++++ DATA UNDER STUDY
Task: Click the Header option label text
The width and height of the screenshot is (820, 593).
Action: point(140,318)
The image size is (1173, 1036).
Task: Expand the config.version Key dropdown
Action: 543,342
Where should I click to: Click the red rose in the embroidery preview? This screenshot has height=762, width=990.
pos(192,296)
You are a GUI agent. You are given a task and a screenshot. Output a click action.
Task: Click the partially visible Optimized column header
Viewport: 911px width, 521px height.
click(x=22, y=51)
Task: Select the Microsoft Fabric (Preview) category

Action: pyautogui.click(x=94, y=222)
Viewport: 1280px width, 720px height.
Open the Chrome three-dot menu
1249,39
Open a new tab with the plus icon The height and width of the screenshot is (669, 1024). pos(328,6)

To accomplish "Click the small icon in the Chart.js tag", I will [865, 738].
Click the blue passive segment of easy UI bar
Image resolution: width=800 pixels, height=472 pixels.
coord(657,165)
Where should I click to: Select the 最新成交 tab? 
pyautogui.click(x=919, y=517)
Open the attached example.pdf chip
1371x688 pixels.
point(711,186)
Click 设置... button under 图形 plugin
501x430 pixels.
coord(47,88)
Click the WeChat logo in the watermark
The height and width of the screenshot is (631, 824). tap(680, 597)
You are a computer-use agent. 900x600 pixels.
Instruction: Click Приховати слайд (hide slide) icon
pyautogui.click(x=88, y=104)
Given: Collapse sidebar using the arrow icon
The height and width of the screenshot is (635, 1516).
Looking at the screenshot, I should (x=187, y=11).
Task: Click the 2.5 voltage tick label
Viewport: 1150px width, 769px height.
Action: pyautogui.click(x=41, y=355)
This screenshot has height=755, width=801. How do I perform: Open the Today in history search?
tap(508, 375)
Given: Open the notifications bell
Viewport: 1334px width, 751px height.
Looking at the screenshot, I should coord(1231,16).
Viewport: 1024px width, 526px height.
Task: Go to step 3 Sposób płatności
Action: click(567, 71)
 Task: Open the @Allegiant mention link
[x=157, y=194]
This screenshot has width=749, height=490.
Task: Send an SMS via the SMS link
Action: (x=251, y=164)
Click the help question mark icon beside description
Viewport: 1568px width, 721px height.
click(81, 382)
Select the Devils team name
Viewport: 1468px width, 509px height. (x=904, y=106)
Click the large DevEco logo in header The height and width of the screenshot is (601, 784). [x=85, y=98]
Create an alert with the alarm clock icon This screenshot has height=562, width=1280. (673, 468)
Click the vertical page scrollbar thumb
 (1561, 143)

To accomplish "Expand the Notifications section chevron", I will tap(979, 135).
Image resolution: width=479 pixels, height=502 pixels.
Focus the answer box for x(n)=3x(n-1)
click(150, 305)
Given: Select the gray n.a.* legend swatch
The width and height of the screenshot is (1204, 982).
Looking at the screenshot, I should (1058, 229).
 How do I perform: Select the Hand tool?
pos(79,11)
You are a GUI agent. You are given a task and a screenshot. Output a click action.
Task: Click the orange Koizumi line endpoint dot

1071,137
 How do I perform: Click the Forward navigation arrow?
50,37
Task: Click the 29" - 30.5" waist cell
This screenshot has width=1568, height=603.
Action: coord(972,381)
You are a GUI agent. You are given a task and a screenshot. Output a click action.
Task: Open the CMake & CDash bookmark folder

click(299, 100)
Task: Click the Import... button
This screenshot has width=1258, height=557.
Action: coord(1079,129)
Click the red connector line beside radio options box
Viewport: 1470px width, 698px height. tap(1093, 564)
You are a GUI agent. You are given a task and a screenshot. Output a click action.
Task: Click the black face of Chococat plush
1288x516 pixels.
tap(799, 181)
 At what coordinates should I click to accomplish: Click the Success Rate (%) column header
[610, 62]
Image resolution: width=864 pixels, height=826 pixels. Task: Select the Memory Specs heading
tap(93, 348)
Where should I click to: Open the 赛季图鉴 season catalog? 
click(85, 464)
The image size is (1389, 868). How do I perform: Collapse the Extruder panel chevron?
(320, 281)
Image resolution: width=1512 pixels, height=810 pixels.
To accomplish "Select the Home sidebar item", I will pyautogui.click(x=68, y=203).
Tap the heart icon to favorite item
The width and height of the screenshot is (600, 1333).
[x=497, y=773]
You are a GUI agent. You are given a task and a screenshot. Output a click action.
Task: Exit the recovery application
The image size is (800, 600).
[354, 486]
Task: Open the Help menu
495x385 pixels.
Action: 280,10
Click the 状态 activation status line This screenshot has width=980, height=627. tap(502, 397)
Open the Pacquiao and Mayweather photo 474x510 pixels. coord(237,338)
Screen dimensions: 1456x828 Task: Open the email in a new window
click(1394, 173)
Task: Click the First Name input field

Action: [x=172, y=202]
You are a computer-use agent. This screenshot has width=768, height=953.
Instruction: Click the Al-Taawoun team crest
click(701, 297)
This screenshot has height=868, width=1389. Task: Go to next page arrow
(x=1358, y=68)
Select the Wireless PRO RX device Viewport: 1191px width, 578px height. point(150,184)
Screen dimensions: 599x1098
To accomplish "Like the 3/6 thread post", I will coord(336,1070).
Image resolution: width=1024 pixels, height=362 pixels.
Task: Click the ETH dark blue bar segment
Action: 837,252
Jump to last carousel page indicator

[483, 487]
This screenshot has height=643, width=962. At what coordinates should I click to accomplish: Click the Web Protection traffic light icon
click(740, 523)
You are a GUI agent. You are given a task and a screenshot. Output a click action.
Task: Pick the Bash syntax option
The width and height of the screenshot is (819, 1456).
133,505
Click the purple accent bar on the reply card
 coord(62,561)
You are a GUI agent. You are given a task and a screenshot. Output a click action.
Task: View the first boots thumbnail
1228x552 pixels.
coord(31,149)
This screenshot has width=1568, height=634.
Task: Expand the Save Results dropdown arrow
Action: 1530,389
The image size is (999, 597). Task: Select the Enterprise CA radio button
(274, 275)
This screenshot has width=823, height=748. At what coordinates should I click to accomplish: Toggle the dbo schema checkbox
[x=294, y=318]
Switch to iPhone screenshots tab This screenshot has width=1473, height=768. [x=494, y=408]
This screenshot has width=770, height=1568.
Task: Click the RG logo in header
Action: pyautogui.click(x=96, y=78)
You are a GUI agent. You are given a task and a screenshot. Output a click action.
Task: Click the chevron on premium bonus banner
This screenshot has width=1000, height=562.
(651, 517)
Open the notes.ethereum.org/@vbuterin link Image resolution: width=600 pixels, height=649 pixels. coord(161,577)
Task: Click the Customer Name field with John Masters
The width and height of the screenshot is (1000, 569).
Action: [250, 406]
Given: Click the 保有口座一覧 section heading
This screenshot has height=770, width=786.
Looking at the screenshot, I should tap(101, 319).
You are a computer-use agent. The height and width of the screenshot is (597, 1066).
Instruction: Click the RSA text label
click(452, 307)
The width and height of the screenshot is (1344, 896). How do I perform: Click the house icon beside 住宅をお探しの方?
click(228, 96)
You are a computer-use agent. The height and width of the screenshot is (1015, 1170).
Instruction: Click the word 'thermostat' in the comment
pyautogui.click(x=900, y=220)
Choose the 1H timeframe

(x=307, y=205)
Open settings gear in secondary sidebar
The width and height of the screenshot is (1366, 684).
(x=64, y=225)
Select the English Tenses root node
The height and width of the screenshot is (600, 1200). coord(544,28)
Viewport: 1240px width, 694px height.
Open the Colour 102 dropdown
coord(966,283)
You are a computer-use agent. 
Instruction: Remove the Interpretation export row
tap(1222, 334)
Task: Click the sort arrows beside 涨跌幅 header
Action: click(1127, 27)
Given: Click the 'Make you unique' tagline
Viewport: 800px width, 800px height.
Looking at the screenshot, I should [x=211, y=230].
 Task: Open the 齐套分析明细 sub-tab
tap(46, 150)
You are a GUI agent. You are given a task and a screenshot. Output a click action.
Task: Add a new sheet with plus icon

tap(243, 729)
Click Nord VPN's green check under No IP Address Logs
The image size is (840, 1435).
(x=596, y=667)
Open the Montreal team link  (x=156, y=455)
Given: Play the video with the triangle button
++++++++
* **INSTRUCTIONS FOR THE TASK**:
Search the data for the string "section" and copy every line where it appears.

* **SOLUTION TO THIS TASK**:
To accomplish "Expand the Notifications section chevron", I will tap(979, 135).
Given: Click the 保有口座一覧 section heading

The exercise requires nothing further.